Aber: Die Mehrjährigen ersparen Hobbygärtnern und Hobbygärtnerinnen Arbeit, können die Kulturen doch über den Winter stehen bleiben. Es braucht keine extra Bodenbearbeitung – und die ständige Bodendurchwurzelung schützt vor Erosion. „Hinzu kommen die individuellen Vorteile der einzelnen Arten“, sagt Kell. Spargel etwa hat eine nektar- und pollenreiche Blüte, über die sich Insekten freuen. Kein Wunder, dass grüner Spargel zu Kells Lieblingsarten unter den mehrjährigen Gemüsen gehört. „Besonders lecker finde ich auch den Knollenziest. Die Pflanze vermehrt sich als Bodendecker von selbst.“
Im Frühjahr oder Herbst lassen sich die kleinen weißen Knollen, die an Michelin-Männchen erinnern, ausgraben – und als Gemüse zubereiten. In Frankreich und der Schweiz, so die Expertin, galt der Knollenziest lange als besondere Delikatesse, ist aber inzwischen aus dem konventionellen Anbau verschwunden.
Bei den Dauerkulturen können wir Deutschen von anderen europäischen Ländern lernen: Die Artischocke wird in Italien und Spanien traditionell angebaut, führt hierzulande aber eher ein Nischendasein. Strigoli, auch Taubenkropfkraut genannt, verwendet man in Italien für Suppen, Risotto oder Nudeln. In Deutschland nutzt man die krautähnliche Pflanze dagegen kaum.

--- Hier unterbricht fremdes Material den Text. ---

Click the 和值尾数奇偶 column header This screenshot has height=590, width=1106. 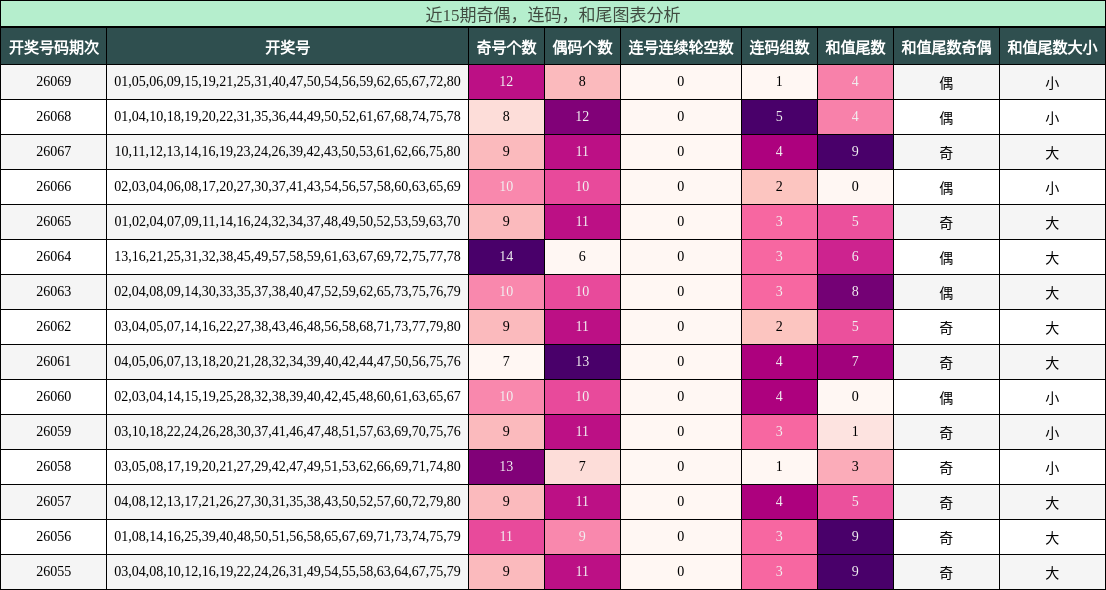pos(945,44)
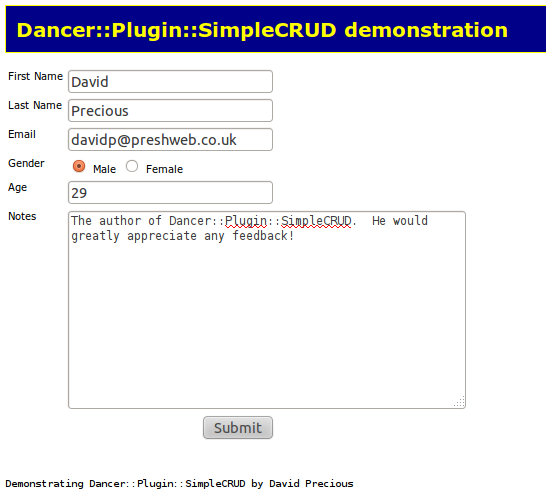Click the Female label text
Screen dimensions: 546x501
(164, 169)
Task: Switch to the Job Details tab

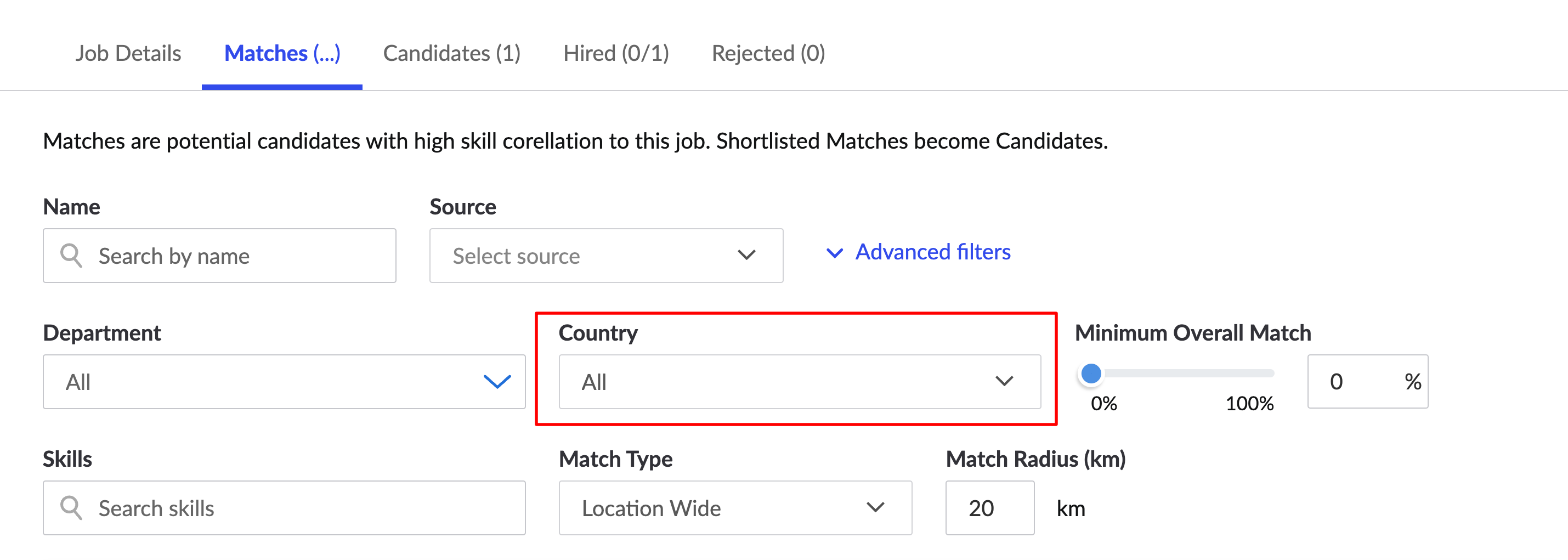Action: coord(128,54)
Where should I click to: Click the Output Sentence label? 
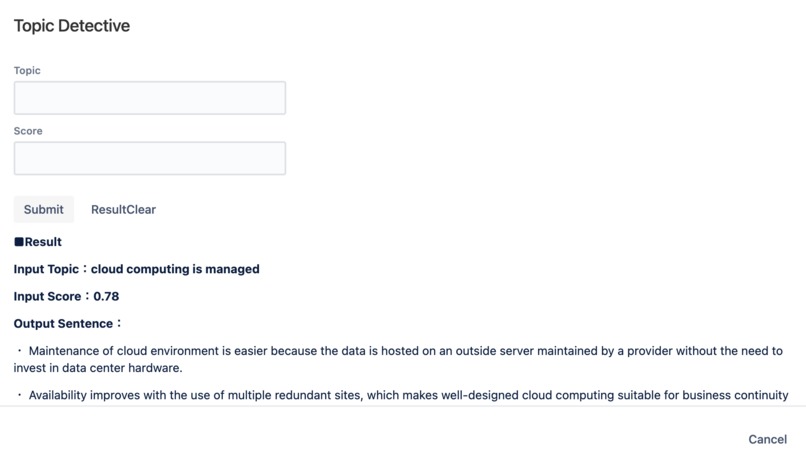coord(65,324)
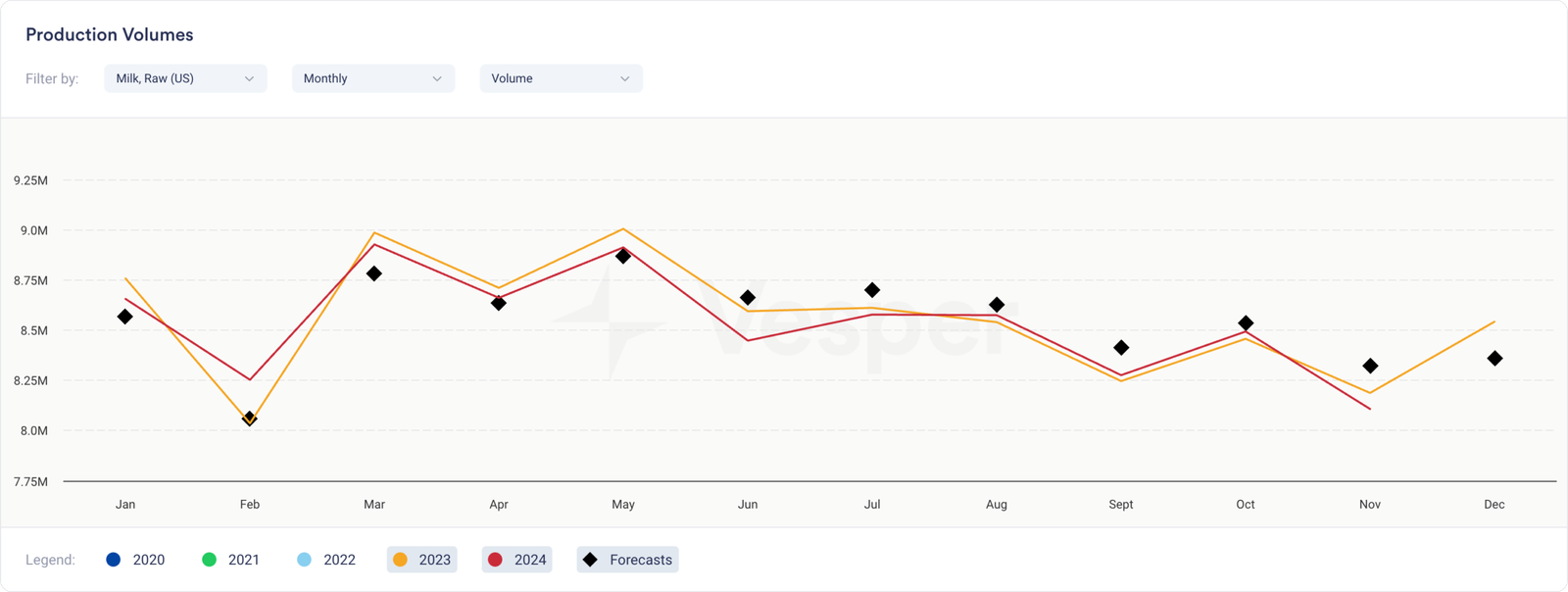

Wer auf der Suche nach einer essbaren Staude ist, die auch noch schön blüht, dem empfiehlt Kell die Taglilie. „Die wenigsten wissen, dass die Blüten und jungen Blätter der Taglilie nicht giftig sind, sondern richtig lecker schmecken – und in Blattsalaten auch noch hübsch aussehen.“
Für den Anbau und die Pflege von mehrjährigem Gemüse lassen sich aufgrund der gattungsspezifischen Eigenschaften keine allgemeingültigen Ratschläge geben. „Bei Rhabarber, Spargel oder anderen Pflanzen, bei denen Blätter oder Stängel geerntet werden, sollten Gärtner unbedingt darauf achten, dass nicht ganzjährig geerntet werden kann“, rät die Expertin.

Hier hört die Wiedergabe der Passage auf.